I don't usually use it to calm myself down. I use it to bludgeon myself into numbness like I use alcohol. The music I listen to can be rather loud. So, its purpose is not so much to calm me as it is to drown everything else out.


----------



## rockyraccoon (Dec 13, 2010)

I listen to music constantly. Music is the universal language that can be accepted by all cultures. I would be lost without it. Think of Paul Pott's version of Everybody Hurts when he sang it in I think it was Latin. How beautiful. Another great foreign language song that I truly love was played in the movie Mulholland Drive by Rebekah Del Rio (Llorando). When I heard this tune I thought wow this is awesome, but it sounds so familiar yet it was sung in Spanish. Then I figured it out; she was singing Crying by Roy Orbison.


----------



## senrab (Apr 23, 2006)

all the time........Stuck in a Moment by U2 helps me a lot.


----------



## rockyraccoon (Dec 13, 2010)

senrab said:


> all the time........Stuck in a Moment by U2 helps me a lot.

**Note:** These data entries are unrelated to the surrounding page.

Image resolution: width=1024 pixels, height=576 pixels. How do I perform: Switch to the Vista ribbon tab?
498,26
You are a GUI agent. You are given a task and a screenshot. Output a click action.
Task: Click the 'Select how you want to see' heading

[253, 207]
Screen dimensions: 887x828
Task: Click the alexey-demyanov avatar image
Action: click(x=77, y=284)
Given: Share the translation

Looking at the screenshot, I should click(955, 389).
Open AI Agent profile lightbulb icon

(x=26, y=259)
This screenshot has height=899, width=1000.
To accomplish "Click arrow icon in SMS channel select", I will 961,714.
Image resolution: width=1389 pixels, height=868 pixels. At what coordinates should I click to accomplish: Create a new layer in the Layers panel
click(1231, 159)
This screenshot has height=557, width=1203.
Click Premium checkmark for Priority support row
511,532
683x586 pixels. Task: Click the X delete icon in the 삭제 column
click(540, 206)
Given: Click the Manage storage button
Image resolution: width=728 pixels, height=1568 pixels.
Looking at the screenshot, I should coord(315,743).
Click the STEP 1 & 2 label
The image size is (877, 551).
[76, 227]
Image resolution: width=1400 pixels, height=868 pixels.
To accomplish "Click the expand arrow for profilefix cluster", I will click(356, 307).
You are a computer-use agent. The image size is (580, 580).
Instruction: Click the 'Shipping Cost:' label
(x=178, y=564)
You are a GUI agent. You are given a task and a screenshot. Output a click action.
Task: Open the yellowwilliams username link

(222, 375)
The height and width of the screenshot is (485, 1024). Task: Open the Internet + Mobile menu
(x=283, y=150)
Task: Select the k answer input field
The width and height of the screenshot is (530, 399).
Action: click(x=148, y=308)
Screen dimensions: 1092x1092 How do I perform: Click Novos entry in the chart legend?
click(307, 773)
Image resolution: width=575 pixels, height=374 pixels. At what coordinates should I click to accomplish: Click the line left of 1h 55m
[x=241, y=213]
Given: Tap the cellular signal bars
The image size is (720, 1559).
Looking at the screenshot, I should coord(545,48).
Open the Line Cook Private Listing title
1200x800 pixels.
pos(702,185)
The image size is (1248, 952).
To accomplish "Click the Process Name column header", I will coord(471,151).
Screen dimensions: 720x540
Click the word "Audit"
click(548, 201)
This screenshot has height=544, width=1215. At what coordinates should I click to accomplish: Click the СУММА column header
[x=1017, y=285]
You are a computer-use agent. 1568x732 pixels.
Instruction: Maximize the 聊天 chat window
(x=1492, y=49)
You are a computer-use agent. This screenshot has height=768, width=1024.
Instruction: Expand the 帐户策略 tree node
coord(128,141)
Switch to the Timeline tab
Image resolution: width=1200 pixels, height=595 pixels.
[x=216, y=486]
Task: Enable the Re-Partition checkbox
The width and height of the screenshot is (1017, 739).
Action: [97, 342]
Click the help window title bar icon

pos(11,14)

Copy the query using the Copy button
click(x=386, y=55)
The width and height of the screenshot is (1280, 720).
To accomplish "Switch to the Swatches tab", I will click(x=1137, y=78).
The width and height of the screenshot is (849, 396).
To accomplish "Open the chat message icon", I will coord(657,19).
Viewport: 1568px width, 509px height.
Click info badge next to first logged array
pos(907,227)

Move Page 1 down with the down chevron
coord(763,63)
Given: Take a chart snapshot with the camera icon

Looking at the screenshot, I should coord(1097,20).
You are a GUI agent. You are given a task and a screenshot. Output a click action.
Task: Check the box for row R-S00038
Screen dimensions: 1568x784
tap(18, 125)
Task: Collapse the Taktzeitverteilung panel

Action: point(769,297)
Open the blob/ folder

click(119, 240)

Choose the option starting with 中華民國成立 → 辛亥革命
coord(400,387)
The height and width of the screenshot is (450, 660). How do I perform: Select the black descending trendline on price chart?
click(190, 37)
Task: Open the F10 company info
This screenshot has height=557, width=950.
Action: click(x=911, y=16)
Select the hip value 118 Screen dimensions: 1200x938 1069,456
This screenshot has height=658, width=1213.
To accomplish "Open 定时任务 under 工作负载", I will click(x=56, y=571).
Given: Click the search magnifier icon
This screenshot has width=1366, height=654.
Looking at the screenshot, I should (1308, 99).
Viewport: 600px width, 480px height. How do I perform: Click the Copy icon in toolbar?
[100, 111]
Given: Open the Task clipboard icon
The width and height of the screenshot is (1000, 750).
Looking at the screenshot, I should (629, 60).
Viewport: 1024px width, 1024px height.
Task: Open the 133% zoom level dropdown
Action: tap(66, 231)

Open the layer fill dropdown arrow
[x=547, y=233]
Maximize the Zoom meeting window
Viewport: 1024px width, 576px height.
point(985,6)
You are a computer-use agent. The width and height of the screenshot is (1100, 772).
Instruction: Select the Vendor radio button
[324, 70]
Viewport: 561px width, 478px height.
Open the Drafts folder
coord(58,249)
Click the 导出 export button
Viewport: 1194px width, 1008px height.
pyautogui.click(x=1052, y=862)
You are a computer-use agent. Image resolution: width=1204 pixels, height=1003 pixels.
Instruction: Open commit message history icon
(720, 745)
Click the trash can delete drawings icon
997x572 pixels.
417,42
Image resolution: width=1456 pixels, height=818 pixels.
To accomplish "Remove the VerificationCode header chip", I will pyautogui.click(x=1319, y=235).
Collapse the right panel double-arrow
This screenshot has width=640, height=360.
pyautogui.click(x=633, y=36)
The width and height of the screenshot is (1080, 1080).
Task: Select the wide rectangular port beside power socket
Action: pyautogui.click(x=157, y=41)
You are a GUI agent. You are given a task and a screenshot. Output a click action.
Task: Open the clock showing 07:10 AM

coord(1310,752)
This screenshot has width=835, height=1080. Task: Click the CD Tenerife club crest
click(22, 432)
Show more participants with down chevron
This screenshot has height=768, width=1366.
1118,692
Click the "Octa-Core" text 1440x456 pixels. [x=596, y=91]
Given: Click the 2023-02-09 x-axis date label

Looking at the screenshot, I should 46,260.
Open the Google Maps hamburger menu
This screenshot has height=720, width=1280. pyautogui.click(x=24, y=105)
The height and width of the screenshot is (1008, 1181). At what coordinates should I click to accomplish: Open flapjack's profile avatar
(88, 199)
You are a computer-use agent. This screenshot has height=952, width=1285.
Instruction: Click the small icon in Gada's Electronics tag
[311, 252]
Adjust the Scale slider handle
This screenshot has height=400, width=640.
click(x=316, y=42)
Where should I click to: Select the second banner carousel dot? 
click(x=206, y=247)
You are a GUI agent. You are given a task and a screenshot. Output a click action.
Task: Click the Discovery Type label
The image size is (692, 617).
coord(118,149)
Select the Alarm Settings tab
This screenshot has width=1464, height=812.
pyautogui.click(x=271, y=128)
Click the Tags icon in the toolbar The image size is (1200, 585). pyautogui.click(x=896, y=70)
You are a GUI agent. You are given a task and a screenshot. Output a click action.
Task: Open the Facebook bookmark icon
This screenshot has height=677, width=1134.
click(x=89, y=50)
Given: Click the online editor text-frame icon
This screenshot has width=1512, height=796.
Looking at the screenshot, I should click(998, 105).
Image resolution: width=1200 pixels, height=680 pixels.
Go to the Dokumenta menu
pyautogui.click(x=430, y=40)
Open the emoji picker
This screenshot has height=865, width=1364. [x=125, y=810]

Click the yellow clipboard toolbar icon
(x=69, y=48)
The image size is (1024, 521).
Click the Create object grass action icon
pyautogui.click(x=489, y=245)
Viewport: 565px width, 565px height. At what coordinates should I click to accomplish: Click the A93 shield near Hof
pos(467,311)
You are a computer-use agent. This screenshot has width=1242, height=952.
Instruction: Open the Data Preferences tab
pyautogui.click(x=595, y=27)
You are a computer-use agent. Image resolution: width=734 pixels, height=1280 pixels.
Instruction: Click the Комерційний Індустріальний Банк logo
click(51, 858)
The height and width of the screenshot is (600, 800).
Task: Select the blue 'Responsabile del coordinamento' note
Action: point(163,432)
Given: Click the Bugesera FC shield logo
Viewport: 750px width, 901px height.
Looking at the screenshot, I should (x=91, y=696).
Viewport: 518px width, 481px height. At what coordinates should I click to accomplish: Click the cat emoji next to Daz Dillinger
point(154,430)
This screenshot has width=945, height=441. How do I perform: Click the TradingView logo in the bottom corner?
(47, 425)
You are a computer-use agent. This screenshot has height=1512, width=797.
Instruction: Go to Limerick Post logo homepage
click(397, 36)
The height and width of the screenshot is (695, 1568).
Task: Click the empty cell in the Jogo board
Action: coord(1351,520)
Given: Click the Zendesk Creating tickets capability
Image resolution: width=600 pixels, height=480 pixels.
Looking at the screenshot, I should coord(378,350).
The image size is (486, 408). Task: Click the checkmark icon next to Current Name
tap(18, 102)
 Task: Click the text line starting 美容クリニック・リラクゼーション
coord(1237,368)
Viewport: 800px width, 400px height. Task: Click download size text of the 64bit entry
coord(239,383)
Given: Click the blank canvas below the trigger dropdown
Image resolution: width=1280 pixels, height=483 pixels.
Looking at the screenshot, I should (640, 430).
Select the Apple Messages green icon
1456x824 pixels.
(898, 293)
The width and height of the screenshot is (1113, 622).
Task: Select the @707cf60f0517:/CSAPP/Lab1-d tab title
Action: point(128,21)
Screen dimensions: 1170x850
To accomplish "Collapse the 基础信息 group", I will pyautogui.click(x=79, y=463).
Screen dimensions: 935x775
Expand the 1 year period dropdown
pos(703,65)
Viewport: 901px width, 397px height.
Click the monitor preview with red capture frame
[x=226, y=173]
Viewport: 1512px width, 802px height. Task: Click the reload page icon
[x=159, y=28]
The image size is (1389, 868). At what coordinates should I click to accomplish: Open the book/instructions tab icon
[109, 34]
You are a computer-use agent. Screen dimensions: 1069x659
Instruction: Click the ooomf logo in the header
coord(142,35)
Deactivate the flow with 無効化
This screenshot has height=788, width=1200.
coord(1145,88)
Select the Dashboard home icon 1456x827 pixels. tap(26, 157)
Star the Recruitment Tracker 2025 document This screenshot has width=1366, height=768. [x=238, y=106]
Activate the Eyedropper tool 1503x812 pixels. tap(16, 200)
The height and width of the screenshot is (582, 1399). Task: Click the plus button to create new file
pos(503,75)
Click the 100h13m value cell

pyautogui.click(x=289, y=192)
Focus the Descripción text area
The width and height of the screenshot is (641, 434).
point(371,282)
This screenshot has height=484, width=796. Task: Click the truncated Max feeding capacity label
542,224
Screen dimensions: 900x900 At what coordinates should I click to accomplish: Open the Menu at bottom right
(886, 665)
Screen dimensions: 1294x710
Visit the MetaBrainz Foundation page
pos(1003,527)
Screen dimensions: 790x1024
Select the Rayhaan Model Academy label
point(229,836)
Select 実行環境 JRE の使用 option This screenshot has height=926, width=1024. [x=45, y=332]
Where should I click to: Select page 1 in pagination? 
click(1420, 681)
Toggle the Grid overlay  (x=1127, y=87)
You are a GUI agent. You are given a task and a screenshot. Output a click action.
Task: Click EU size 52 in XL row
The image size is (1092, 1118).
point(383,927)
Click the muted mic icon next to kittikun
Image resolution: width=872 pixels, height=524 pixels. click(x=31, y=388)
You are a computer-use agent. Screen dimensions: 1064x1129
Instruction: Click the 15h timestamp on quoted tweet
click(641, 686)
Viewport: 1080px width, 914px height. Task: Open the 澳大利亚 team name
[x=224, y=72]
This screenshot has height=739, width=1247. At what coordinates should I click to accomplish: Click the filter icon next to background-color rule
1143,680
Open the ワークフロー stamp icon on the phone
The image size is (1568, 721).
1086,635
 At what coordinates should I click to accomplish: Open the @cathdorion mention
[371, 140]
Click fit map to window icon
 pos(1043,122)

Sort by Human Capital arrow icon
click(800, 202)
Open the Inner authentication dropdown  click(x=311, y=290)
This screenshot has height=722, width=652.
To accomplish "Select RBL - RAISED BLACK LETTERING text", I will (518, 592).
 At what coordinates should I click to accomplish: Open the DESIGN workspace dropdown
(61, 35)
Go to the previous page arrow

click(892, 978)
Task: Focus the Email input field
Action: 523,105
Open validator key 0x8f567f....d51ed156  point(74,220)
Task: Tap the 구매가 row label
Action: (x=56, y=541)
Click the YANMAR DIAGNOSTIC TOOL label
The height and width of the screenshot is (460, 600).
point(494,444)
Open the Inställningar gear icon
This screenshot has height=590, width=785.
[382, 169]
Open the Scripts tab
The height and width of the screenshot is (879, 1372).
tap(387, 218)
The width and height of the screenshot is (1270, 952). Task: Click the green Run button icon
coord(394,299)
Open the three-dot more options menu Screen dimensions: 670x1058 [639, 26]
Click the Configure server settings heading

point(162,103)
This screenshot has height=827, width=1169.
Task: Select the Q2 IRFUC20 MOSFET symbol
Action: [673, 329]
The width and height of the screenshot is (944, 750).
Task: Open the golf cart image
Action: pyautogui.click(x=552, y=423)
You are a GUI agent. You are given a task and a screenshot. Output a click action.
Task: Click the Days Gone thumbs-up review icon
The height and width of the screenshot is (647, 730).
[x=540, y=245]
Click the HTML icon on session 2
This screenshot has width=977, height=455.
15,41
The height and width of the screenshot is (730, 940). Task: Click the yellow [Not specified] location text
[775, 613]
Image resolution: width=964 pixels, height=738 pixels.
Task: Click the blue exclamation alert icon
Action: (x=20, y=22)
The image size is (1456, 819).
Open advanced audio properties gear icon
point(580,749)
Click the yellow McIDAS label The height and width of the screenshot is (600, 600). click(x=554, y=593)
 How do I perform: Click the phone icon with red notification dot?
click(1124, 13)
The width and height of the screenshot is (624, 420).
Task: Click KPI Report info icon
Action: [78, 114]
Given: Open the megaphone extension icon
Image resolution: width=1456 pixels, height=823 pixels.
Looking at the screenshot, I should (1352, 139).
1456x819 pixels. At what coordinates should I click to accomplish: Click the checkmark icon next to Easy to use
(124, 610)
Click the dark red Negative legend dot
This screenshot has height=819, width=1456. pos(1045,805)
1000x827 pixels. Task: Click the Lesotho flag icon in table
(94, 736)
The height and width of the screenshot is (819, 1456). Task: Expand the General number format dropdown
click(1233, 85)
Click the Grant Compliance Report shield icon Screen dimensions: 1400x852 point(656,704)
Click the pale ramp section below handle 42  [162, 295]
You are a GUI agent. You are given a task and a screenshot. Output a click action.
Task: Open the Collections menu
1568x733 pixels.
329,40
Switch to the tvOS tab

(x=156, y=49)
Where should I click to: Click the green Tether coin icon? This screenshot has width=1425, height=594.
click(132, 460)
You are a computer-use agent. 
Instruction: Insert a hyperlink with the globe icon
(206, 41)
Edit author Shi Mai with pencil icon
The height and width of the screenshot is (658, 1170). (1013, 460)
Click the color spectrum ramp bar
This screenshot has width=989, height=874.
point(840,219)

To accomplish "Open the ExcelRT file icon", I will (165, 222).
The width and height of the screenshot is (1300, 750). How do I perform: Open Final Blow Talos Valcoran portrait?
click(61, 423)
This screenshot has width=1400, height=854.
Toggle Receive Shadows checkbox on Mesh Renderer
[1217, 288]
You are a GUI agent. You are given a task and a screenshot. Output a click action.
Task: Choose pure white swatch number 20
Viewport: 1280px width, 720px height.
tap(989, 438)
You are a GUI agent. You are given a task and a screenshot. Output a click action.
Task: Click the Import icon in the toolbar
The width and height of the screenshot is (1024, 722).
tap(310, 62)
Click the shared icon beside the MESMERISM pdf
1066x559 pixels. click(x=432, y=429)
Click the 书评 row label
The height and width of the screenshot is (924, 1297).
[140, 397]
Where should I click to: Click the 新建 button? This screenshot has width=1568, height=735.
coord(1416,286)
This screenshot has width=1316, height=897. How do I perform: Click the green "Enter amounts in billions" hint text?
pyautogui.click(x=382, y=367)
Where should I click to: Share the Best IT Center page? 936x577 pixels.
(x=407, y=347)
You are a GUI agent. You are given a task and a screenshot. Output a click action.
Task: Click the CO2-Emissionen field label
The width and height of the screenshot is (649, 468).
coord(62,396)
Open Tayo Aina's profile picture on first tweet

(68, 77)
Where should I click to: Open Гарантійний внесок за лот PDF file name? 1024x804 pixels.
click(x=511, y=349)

I listen to the unplugged version of Stuck In A Moment on a daily basis. Totally awesome song.


----------



## senrab (Apr 23, 2006)

ihl said:


> I listen to the unplugged version of Stuck In A Moment on a daily basis. Totally awesome song.


my favorite line is the first one - "I am not afraid of anything in this world."


----------



## rockyraccoon (Dec 13, 2010)

senrab said:


> my favorite line is the first one - "I am not afraid of anything in this world."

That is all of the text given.